Developing a single molecule approach to Ribosome Profiling

mRNA-protein interactions are at the center of the translation process. Ribosome associated proteins, from targeting factors to molecular chaperones, play a pivotal role in facilitating the folding of the emerging nascent-chain, protecting it from aberrant interactions in the crowded cytoplasm. However, the interplay between the various ribosome associated factors remains largely obscure. What is the mode of interplay? Competition? Cooperation? Coordinated hand-over? By observing only population averages, crucial mechanistic features are masked.
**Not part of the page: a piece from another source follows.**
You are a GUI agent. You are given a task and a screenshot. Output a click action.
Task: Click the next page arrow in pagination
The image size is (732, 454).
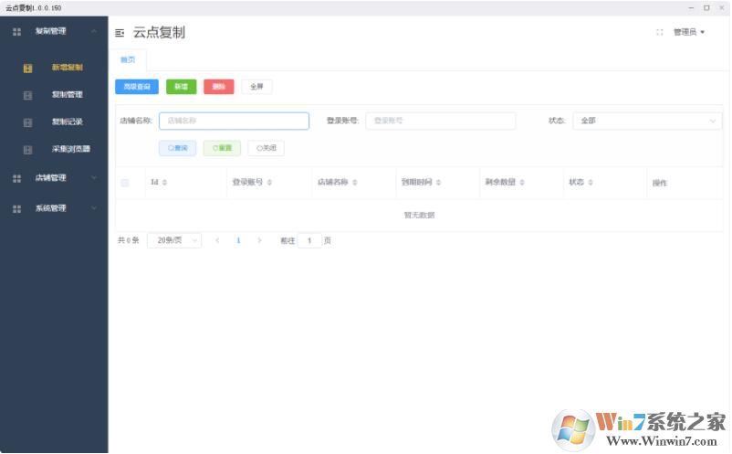[x=259, y=240]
To address this, we are developing a single-molecule ribosome profiling approach, targeting two canonical ribosome associated chaperones: SSB1 and NAC (Stress-Seventy subfamily B-subunit of the ribosome-associated complex and Alpha-subunit of the Nascent polypeptide-Associated Complex). We have generated two chimeric constructs, fusing each co-translationally acting factor with a different RNA modifying enzyme. Recent development in the nanopore platform sensitivity has allowed for direct identification of enzymatically modified RNA nucleotides. We are utilizing this advance to detect co-translational interaction in vivo, by labelling the mRNA nucleotides in close proximity to those interactions, combining A to I editing and N6-adenosine methylation. Using immunoprecipitation, we found that our chimeric constructs bind ribosomes as strong as wt. Utilizing polysome profiling we have demonstrated that the attached RNA modifying enzymes are in proximity to translated mRNA. RNA extraction following induction and sequencing of the entire orf’s using NanoPore sequencing will reveal the interplay between SSB1 and NACα and establish a platform for analysis of various co-translational factors interactions in single-molecule resolution.